I am asking is that you consider giving everyone the same rules about their levels of containment if they do not have any symptoms of Covid-19. By all means point out the increased vulnerability of older people if they do get infected. But do not set different rules for them. Allow them, while keeping to the general rules, to make a personal and informed choice about additional social distancing. Please don’t make the most isolated group of our society more vulnerable by increasing their isolation unnecessarily.
Readers may have noticed that the PM did not mention over 70s in the Monday announcement about reducing to Level 3.
More debate about Level 3
There seems to be general satisfaction about the changes happening next Tuesday. Industry, construction, forestry and other safe work environments can operate; you can swim, surf, tramp, play golf and tennis; and kids up to Level 10 can go back to school. The hospitality industry continues to be frustrated, however: cafés and restaurants can sell takeaways but only on a non-face-to-face basis. Unfortunately, mall owners can’t open all their retail outlets.
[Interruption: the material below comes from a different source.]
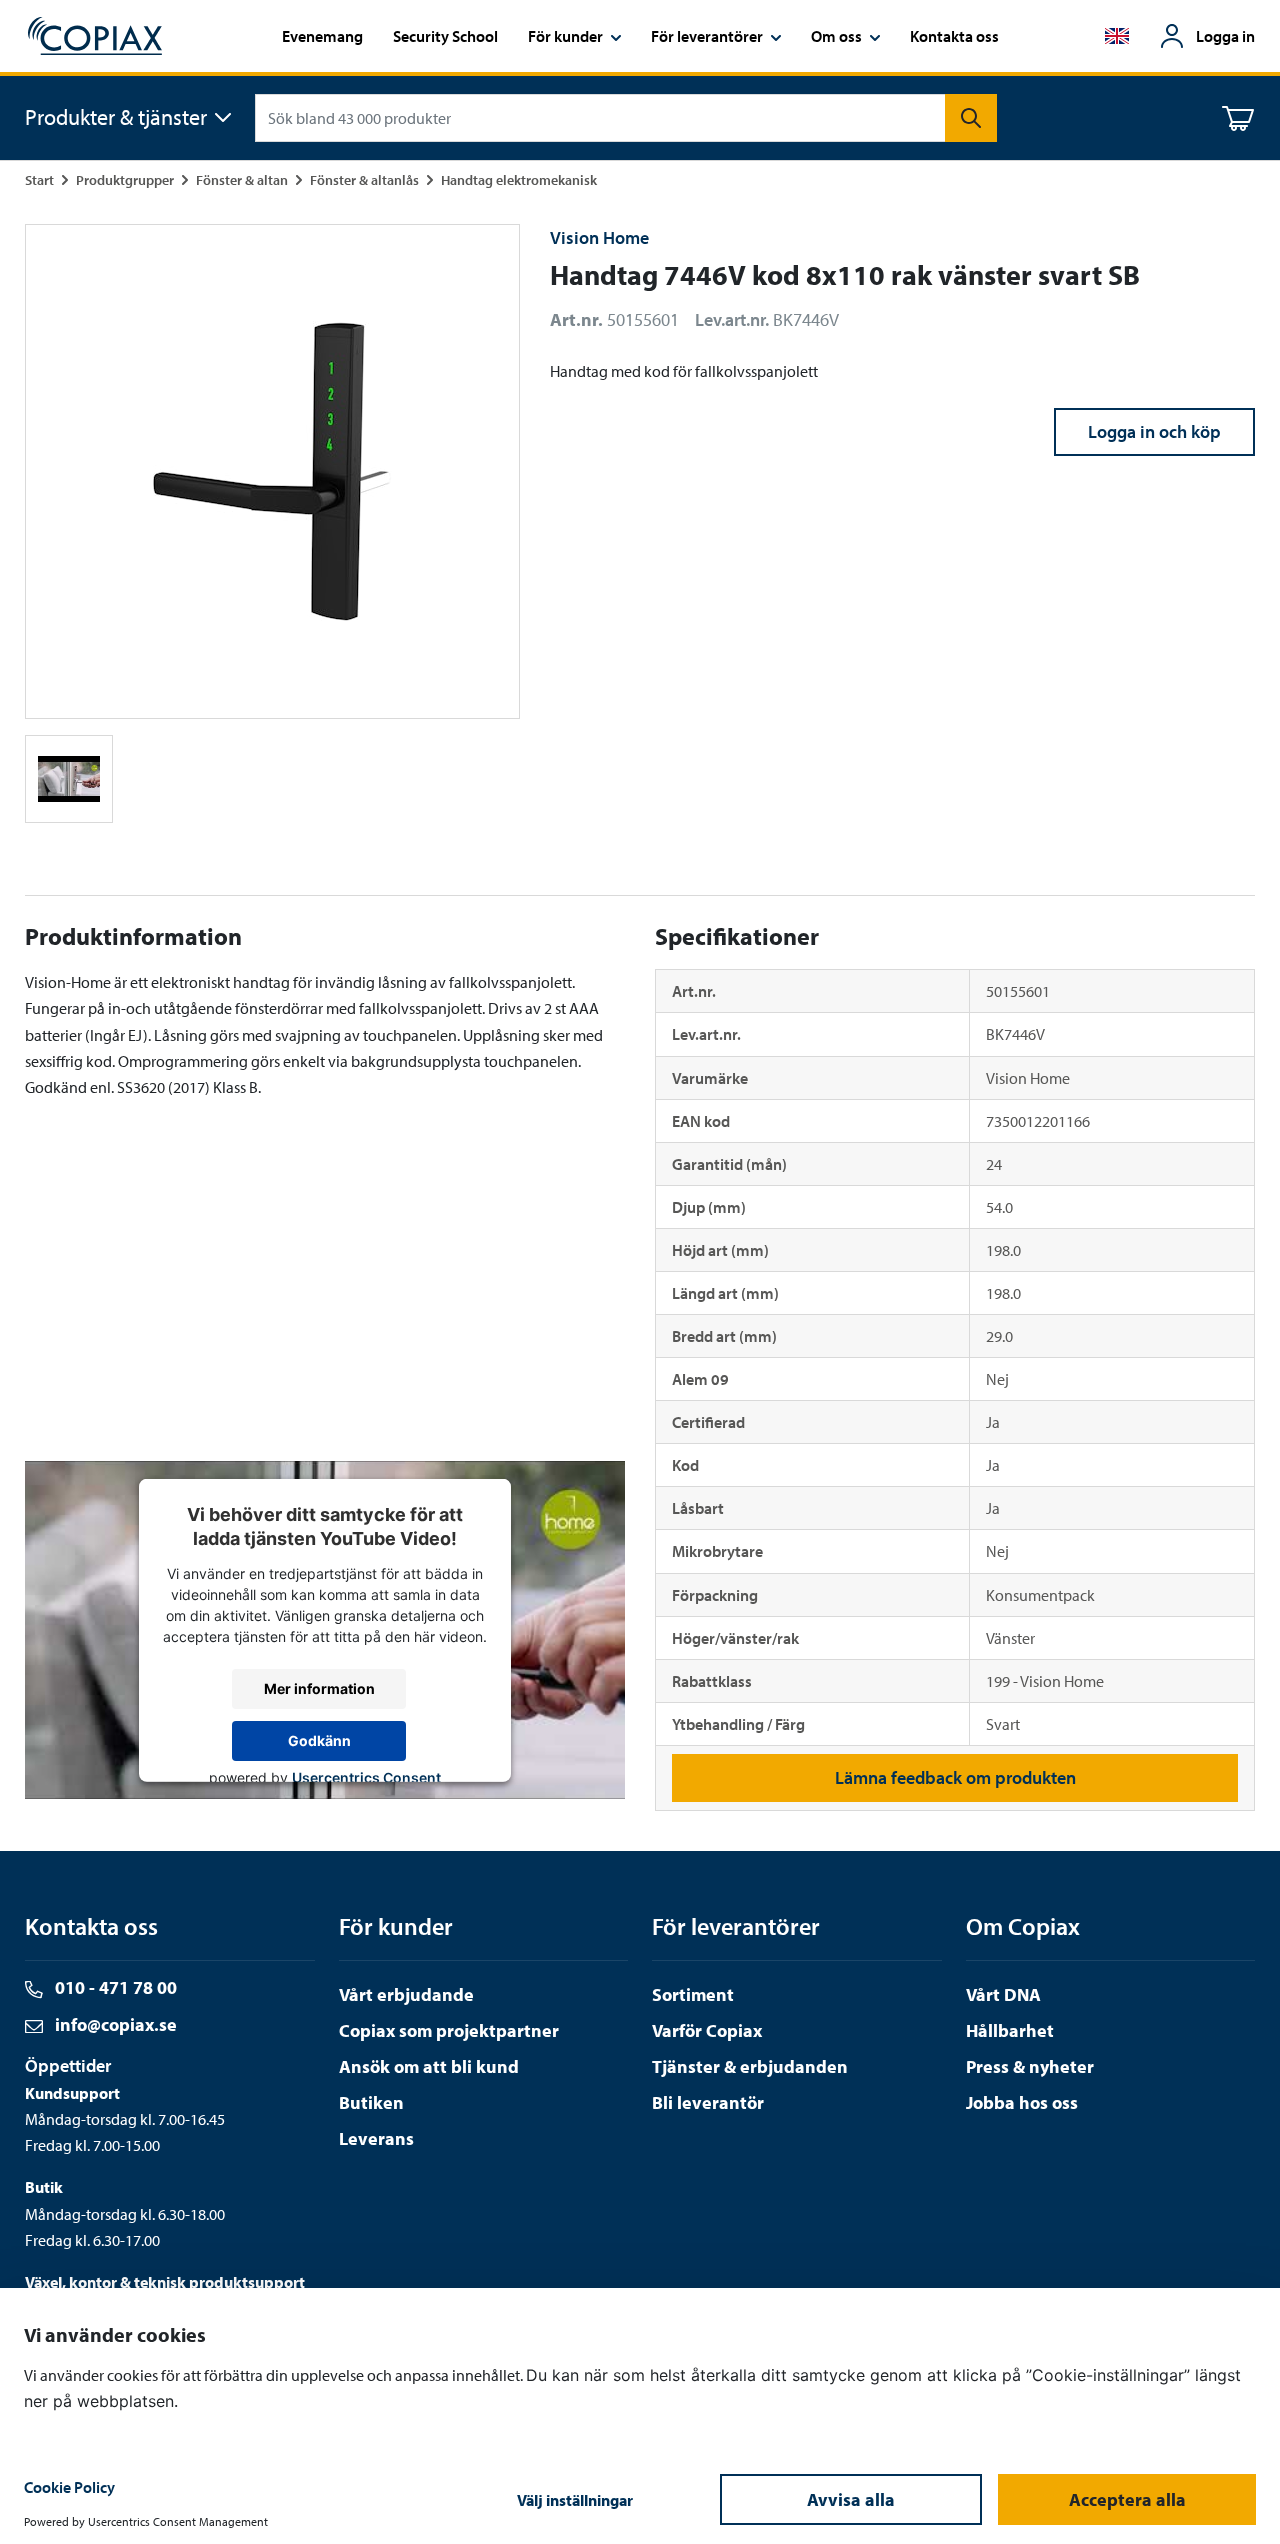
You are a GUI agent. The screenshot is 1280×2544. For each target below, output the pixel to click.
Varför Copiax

Many teachers and parents are very concerned about kids going back to school because of the the possible spread of the virus. However, for that to happen, children or staff with Covid-19 would have to be there. That is extremely unlikely as extensive testing up and down the country has shown that there is virtually no community transmission here. The health officials have assured the public that the risks are very low. However, all teachers could be tested as an additional safeguard.
Strict social distancing will go out the window, but if no-one has the virus going through the school gate, all should be well. Teachers, who have secure jobs, need to appreciate that hundreds of thousands of other people can’t return to work next week if they are unable send their kids to child care and school.
The government’s handling of the Coronavirus crisis has been resolute, but not faultless. However, the situation has been one the country hasn’t faced in the last 100 years.
The emphasis must now move to recovery and Finance Minister Grant Robertson needs to come up with appropriate measures to ensure that there is steady progress, as the economy opens up and the country returns to some sort of normality.